The PlayStation 4 was unveiled with great fanfare at an event back in February, and now that Sony has finally given us a closer look at the console at its pre-E3 press conference, we have the maximum information about the console that we'll get without actually buying and using it.
The first thing you'll notice about the PlayStation 4 is its pricing. The console is priced at $399 in the US, which roughly translates to Rs 23,399. However, the pricing for the console in Europe is 399 Euros, which roughly translates to Rs 31,053. This is closer to the console's Indian price, which is bound to be even higher because of taxes and duties.
Now, the hardware. The console will be running on the x86 architecture that we have on desktop PCs. This is a big change from the PlayStation 3's Cell architecture, which made development for the console quite difficult. It'll have 8GB of uber-fast DDR5 RAM, which combined with AMD's x86-based chips, will give the console quite the leap in performance compared to the PlayStation 3.
The controller retains much of the traditional DualShock look
The controller on the PS4 retains the same DualShock design we've all come to love (and in some cases, hate). The major difference is that it now has a large touchpad at the centre of the controller, which is flanked by two buttons—Menu and Share. The Menu button will act like the Start button does on current controllers. The Share button will let you upload any video from your console quickly to video services. The company says, “Our goal is to make sharing of video as popular in PS4 as screenshots are today.” Videos are automatically uploaded while you play a game.
Taking a page out of Microsoft’s Xbox Smartglass, the PlayStation 4 will have some integration with smartphones and tablets as well. Apps will let you access the social aspect of PlayStation Network.
On the software side of things, we all know that the console will be getting its own line-up of exclusives, including Killzone: Shadow Fall, inFamous: Second Son and Knack. What's interesting, however, is how Sony is tackling backwards compatibility on the console. It is using its cloud gaming service Gaikai to let users stream their PlayStation 3 games on to the console, along with other current Sony gaming devices like the PlayStation Vita.

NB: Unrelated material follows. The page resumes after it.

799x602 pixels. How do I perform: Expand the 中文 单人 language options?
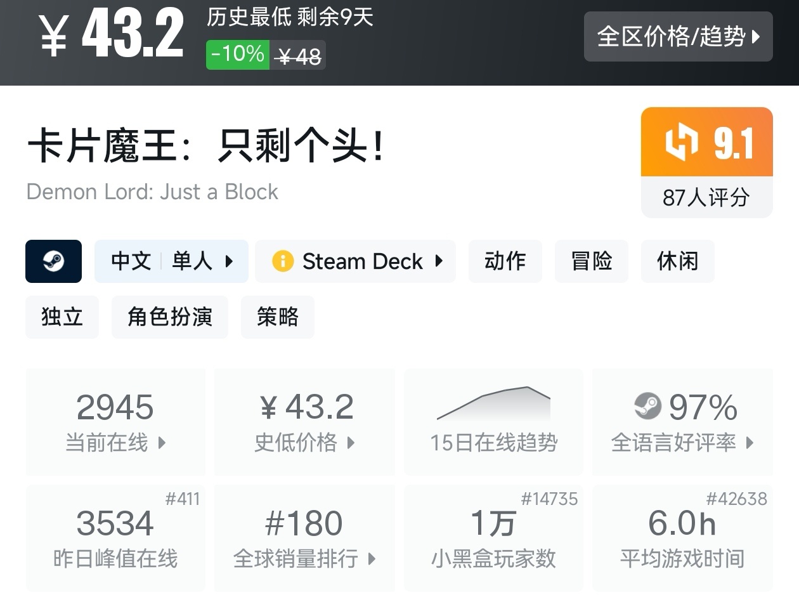point(171,261)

Sony has announced that the PlayStation 4 will sport a $399 price tag (image credit: Sony)
On to some bad news. Sony is changing its PlayStation Plus service a bit. Multiplayer gaming will no longer be free on the PlayStation 4. You'll need a PlayStation Plus subscription to play your games online. The good news is that this also gives you access to discounts and PS Plus' Instant Games Collection. If you already have a PS Plus subscription on your PlayStation 3 or PlayStation Vita, it'll get carried forward to the PlayStation 4.
The console will also feature some new quality-of-life changes. The console is said to have a low-power state and auto saves games. You don’t have to wait for the game to load the next time you’re switching on the console. According to the company, the console can also download games in the background, even when the system is powered off. Games can also be played while they’re being downloaded; Sony has already tried this out with its recent game, The Last of Us.
On the DRM front, Sony has said that it will be leaving it up to game publishers. The console itself won't have any DRM, and it will still support used games. The PlayStation 4 will also be region free.